A high fasting blood glucose level can be an indicator of underlying health problems, including diabetes and heart disease.

What is diabetes?

Diabetes occurs when the level of glucose (sugar) in your blood is too high – either because your body doesn’t produce enough insulin or your body does not effectively use the insulin that it does produce. Insulin is a hormone necessary to carry glucose from the bloodstream into the cells where it is used for energy. If there is too little insulin, or resistance to insulin, blood glucose levels continue to rise, as glucose is not removed from the bloodstream.

There are 2 main types of diabetes – Type 1 (insulin dependent) and Type 2 (also known as maturity onset or non-insulin dependent diabetes). Type 1 usually affects younger people while Type 2 tends to develop gradually in adults and is much more common. You are more likely to develop diabetes if you have one or more of the following risk factors:

  • being overweight or obese
  • physical inactivity
  • family history of diabetes
  • previous diabetes in pregnancy (gestational diabetes). 

It has been estimated that there are about 1 in 10 South Africans with diabetes, but there are many adults who have diabetes and don’t know it, because it has not been diagnosed!

How does diabetes affect your heart?

Heart disease and stroke are the leading cause of death in diabetics. The constant high blood sugar causes narrowing of the arteries, increased blood triglycerides (a type of fat), decreased levels of HDL (“good”) cholesterol, high blood pressure and heart attack. Diabetics are also more prone to the development of atherosclerosis and blood clot formation. Diabetes also increases the damage done by smoking, high blood pressure and high cholesterol.

Diabetes can even affect the heart muscle itself, making it a less efficient pump. As diabetes can affect the nerves to the heart, symptoms of angina may not be felt in the usual way and may be passed off as indigestion or a stomach upset. This leads to delays and difficulties in diagnosing angina and heart attacks. As you can see, diabetes increases the risk of stroke and heart disease, especially if other risk factors are already present. The risks multiply! The good news is that there are things that you can do to control your diabetes, reduce your risks and stay healthy.

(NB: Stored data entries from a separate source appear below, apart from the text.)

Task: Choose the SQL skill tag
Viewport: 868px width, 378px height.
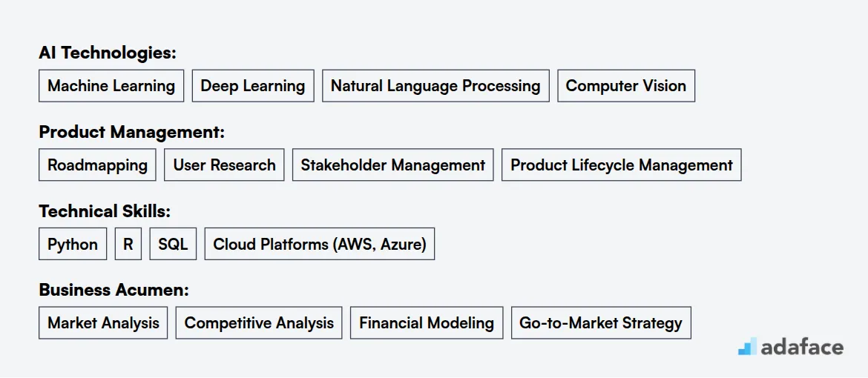Action: 173,245
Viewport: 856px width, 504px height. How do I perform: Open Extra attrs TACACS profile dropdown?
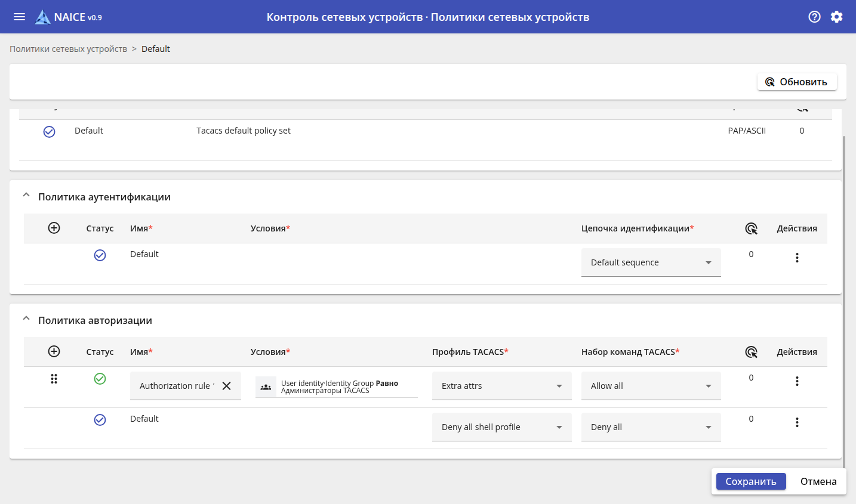coord(501,386)
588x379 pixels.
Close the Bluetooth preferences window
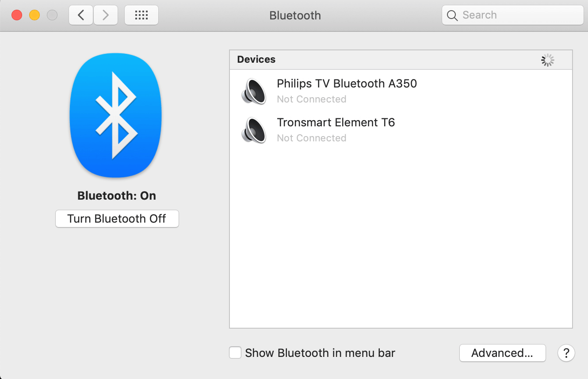point(17,15)
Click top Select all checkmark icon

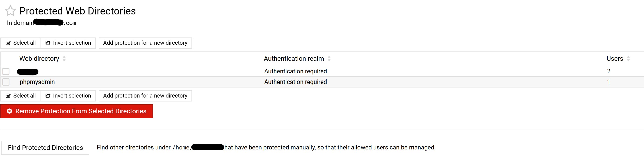coord(8,43)
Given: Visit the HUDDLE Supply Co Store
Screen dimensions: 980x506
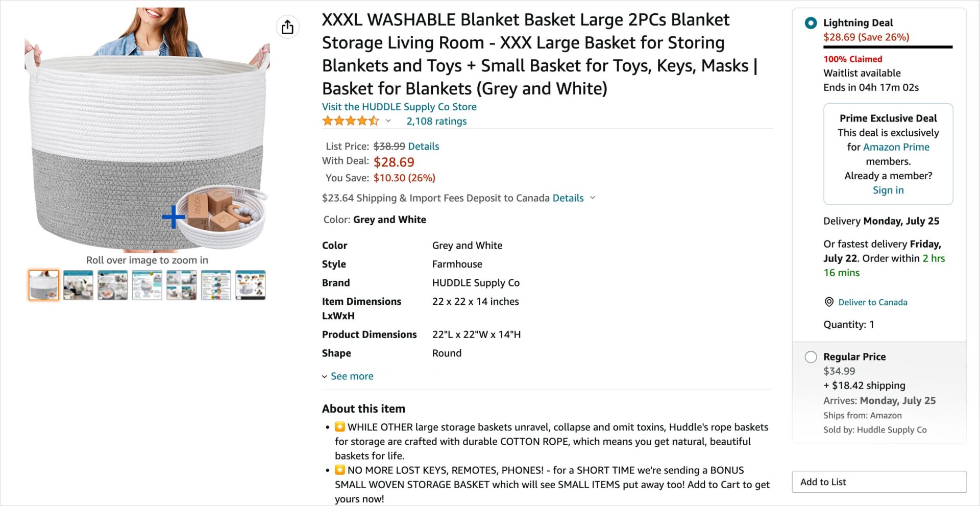Looking at the screenshot, I should coord(399,107).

What are the symptoms and complications of diabetes?

Some of the symptoms include: constant thirst, passing more urine than normal, tiredness, unexplained weight loss, blurred vision or regular episodes of thrush. These symptoms are a result of having too much glucose in the blood and not enough in the cells. Symptoms vary from individual to individual and elderly people may not present any symptoms.
In uncontrolled diabetes, high levels of glucose over many years can damage many different parts of the body:

  • in the heart and blood vessels it aggravates atherosclerosis (hardening and narrowing of blood vessels by fatty deposits) - causing coronary artery disease, stroke and blood circulation problems
  • in the eyes, causing reduced vision which may lead to blindness
  • kidney disease and kidney failure
  • ulcers, infections, gangrene, etc in the feet
  • In the nerves, causing loss of sensation (especially in the feet and legs), pins and needles, and impotence

how is it diagnosed?

A screening (finger prick) blood test can be done at a clinic or pharmacy to give you a snapshot of how high your blood sugar level is. However, a formal diagnosis requires a blood test and sometimes this will need to be repeated twice.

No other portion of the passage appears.